In regards to how we worked together as a group, everyone got involved and had helpful things to say and do throughout the process. In my case I think I’ve learned that there is no need to feel overly anxious about contributing ideas and saying anything that I think will help. I need to stop thinking the worst will happen, especially when it comes to smaller projects such as this.

In terms of my role as cinematographer, I felt relieved as I was worried my lack of technical experience would show.

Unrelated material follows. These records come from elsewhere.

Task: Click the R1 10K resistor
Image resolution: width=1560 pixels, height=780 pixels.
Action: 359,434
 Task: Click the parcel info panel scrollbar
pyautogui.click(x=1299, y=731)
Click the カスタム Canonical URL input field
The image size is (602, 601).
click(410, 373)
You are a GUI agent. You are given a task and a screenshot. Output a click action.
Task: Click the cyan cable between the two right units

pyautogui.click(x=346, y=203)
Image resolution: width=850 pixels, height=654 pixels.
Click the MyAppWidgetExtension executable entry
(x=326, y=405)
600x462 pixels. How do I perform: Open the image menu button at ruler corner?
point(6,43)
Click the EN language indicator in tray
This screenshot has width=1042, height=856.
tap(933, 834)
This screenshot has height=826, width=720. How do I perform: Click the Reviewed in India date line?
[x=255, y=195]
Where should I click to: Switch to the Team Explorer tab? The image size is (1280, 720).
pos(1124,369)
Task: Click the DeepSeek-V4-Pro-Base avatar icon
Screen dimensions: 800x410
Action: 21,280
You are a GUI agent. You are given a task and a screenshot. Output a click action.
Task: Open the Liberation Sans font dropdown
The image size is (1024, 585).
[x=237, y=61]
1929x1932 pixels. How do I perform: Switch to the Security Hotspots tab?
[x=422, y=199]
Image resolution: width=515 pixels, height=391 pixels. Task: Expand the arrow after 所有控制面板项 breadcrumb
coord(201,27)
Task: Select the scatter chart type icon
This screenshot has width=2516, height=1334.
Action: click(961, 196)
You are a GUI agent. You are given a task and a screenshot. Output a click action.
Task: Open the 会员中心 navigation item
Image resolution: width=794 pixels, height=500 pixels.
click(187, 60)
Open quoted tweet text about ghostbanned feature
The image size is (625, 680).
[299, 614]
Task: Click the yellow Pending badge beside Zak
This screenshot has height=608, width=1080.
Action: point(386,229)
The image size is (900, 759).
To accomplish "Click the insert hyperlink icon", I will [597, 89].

Using the camera was fairly straightforward and, while it was a challenge, I felt satisfied with my ability to set up a decent shot and frame.

When we finished filming we returned to Screen Academy to return our equipment and to retrieve the video files from the camera to later edit. It occurred to us that we didn’t actually know how to get the files off the camera, however thankfully one of the technicians helped us. For future, it will be highly beneficial to us if we make sure we have a clear idea of everything we have to.

Overall, today was a positive experience. We worked well together as a group and produced what we thought was a good film at the end of it.